Don't forget relative loss of distance and night vision as hypoxia creeps up on aircrew. The human eyes are energy-hungry organs, so they begin to lose acuity as O2 starvation sets in ca.10k feet. (FWIW, smoking or other forms of mild oxyegen starvation make this problem worse.)
As for tunnel vision, it not only shows up as an early symptom of GLOC but also hypoxia and, effectively, combat stress (although the latter is actually reasonably well-modeled by inexperienced players getting target fixation and failing to check 6 or otherwise maintain SA).
There's also the related issue that it's far more difficult for even well-trained pilots to quickly do "shoulder checks" while pulling G because of the physical demands of turning the head and neck. That is, realistically, it should be harder to pan your POV around while pulling any serious Gs.

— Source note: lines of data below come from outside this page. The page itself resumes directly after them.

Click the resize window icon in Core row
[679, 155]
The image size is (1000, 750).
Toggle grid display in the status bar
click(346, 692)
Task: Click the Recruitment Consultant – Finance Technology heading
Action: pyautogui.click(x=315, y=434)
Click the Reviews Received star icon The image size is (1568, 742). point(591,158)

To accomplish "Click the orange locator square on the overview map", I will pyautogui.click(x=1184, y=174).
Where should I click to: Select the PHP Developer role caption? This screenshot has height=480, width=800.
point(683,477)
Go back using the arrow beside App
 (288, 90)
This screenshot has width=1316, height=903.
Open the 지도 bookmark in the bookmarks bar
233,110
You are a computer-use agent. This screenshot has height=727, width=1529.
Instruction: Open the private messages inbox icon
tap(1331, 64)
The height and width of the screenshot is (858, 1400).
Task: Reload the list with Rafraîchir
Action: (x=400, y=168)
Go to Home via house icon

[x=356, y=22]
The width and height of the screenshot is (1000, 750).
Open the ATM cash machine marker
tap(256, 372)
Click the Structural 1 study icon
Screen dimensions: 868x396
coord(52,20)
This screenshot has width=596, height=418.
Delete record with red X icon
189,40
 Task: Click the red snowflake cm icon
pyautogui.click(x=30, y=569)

Stock IL2 actually does a good job of modeling tunnel vision due to GLOC. I think that it's just a simple function which applies an overlay texture to the screen which describes the area of the screen outside the bounds of a circle. The closer you get to GLOC, the smaller the radius of the circle and the more intense the red or black screen overlay is at its periphery.
It might be two algorithms, one to define the radius of the circle based on the player's POV and GLOC state, the other to fill in a progressively darker red/black screen overlay which has its origin at player POV and gets darker towards the screen perimeter as GLOC gets more severe. Both functions are actually conic/circular, but they normally appear to just affect the sides of the screen due to typical screen geometry.